▶ Set problem
In the records below, rewrite the lines starting at the line containing "You are a computer-use agent. Viewport: 923px" and ending at the line containing "coord(211,180)", putting "Open" in place of "Expand" and leaving everything else the same.

⁂

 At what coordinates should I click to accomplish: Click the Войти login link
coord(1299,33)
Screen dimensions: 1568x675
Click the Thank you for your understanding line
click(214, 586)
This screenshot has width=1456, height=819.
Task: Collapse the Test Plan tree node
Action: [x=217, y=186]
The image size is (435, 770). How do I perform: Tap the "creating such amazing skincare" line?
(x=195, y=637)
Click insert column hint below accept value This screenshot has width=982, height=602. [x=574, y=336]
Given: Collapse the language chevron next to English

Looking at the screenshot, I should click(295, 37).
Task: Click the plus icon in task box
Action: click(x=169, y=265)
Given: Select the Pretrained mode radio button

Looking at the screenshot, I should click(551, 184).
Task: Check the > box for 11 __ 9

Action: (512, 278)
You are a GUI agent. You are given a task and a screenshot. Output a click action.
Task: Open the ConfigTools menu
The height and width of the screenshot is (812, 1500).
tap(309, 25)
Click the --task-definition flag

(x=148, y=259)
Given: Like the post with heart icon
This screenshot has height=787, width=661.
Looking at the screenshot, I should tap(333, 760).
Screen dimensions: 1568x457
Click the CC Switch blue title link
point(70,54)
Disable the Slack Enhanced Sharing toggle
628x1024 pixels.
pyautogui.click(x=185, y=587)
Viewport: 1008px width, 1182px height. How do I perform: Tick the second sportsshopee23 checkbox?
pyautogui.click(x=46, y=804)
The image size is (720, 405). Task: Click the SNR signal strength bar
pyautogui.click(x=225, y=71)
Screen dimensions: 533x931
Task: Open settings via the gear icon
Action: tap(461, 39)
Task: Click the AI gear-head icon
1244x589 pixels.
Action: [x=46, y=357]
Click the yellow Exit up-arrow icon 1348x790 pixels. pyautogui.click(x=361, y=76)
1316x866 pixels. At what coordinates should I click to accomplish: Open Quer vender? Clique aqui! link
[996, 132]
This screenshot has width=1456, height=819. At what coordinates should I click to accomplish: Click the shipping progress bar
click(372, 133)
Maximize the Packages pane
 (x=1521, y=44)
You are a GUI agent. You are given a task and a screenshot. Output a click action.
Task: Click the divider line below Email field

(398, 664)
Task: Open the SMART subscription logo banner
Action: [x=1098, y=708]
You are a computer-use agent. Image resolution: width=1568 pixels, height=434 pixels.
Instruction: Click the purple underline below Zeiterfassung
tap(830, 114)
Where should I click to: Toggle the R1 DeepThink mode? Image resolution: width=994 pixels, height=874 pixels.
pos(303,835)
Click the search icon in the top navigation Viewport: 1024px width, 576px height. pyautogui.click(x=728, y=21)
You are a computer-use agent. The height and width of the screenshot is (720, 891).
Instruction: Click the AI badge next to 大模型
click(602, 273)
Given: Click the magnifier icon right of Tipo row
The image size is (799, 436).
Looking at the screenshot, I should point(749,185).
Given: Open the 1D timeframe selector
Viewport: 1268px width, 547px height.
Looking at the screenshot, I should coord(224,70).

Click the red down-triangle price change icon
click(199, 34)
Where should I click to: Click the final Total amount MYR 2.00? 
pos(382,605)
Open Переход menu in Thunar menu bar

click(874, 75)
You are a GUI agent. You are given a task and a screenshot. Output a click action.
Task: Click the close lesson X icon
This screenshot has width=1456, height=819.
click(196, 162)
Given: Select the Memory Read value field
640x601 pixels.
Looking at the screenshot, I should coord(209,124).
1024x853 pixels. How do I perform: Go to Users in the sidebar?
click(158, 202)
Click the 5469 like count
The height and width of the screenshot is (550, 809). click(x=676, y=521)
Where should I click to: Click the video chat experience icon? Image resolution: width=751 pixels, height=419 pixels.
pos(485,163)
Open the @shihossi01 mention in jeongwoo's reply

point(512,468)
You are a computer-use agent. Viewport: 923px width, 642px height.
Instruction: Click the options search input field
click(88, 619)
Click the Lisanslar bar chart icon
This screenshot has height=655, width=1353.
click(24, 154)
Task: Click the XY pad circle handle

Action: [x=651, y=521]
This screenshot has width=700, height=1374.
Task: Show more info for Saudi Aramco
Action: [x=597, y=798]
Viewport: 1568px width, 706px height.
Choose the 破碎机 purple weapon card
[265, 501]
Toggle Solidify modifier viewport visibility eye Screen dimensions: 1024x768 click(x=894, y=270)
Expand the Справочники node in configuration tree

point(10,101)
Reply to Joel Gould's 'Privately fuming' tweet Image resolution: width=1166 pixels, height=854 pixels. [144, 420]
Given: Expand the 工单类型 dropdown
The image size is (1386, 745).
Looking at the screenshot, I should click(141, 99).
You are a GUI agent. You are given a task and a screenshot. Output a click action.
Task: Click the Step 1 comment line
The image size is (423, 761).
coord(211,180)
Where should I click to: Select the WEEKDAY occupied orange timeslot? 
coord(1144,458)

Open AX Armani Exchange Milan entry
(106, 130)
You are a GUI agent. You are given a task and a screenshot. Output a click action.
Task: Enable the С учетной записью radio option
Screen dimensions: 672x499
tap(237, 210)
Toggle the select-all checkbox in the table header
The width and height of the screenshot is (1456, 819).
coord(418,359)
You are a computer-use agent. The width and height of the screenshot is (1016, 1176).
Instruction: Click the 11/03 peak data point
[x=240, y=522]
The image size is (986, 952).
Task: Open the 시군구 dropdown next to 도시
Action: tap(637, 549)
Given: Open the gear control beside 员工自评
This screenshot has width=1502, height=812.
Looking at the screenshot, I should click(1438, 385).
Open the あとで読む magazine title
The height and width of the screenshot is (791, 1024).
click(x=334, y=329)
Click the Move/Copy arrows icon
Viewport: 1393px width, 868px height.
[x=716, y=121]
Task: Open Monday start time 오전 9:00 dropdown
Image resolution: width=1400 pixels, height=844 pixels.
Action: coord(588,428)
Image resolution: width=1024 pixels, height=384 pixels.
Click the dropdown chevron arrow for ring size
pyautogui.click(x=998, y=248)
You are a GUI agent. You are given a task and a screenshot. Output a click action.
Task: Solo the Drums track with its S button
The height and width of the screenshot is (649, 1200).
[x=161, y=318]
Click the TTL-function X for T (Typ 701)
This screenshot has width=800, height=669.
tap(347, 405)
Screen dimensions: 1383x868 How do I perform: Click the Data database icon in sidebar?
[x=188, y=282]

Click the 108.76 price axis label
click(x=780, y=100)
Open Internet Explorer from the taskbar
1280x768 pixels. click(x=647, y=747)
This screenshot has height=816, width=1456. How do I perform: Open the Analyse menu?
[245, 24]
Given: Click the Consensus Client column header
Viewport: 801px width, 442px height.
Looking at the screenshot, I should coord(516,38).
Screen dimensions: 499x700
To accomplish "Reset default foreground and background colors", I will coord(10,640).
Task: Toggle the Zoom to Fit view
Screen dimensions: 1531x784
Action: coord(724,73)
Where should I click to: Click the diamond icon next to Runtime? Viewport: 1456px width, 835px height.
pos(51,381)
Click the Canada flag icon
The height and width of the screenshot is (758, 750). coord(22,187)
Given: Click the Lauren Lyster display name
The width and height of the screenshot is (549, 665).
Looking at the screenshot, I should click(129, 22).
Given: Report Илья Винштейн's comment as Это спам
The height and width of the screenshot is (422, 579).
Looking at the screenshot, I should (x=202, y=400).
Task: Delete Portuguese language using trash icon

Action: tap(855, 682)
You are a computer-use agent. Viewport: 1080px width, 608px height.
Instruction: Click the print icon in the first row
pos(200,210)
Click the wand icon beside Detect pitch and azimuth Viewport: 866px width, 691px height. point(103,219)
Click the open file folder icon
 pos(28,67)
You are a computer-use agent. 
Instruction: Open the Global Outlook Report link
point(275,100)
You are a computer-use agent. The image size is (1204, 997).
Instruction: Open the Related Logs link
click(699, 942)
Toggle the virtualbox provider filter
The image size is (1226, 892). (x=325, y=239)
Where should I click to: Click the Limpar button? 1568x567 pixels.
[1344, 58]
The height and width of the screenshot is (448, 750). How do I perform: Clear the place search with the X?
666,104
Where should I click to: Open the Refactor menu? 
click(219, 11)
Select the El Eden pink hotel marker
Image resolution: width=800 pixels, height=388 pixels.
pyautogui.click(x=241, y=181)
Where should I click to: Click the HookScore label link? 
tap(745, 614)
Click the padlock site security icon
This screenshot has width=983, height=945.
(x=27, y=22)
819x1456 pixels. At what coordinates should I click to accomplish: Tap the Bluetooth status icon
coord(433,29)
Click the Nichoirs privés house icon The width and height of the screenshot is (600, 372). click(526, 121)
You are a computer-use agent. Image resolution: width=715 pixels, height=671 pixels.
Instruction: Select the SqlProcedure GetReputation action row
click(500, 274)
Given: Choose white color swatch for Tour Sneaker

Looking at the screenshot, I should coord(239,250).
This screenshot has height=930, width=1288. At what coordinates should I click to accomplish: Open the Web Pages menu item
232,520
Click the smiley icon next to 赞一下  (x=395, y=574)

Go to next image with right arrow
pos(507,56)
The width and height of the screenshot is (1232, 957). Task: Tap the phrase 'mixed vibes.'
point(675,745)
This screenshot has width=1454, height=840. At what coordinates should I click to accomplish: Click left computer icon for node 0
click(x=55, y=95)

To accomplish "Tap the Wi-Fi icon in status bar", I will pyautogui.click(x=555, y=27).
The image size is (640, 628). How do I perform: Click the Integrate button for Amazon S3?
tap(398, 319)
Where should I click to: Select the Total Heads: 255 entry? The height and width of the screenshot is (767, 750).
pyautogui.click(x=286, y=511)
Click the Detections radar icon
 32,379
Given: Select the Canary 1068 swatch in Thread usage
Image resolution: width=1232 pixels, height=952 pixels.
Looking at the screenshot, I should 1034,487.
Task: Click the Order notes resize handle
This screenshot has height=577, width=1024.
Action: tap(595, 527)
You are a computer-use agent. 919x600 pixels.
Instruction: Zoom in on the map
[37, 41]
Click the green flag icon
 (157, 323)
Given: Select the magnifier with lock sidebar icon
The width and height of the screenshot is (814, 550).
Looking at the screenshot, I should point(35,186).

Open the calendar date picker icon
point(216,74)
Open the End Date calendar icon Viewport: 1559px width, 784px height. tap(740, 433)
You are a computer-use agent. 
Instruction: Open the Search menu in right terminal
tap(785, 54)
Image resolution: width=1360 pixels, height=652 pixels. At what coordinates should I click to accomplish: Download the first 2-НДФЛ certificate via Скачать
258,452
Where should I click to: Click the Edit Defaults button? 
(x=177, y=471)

⁂

▶ Solution for this problem
You are a computer-use agent. Viewport: 923px width, 642px height.
Instruction: Click the options search input field
click(88, 619)
Click the Lisanslar bar chart icon
This screenshot has height=655, width=1353.
click(24, 154)
Task: Click the XY pad circle handle

Action: [x=651, y=521]
This screenshot has width=700, height=1374.
Task: Show more info for Saudi Aramco
Action: [x=597, y=798]
Viewport: 1568px width, 706px height.
Choose the 破碎机 purple weapon card
[265, 501]
Toggle Solidify modifier viewport visibility eye Screen dimensions: 1024x768 click(x=894, y=270)
Open the Справочники node in configuration tree

point(10,101)
Reply to Joel Gould's 'Privately fuming' tweet Image resolution: width=1166 pixels, height=854 pixels. [144, 420]
Given: Open the 工单类型 dropdown
The image size is (1386, 745).
Looking at the screenshot, I should click(141, 99).
You are a GUI agent. You are given a task and a screenshot. Output a click action.
Task: Click the Step 1 comment line
The image size is (423, 761).
coord(211,180)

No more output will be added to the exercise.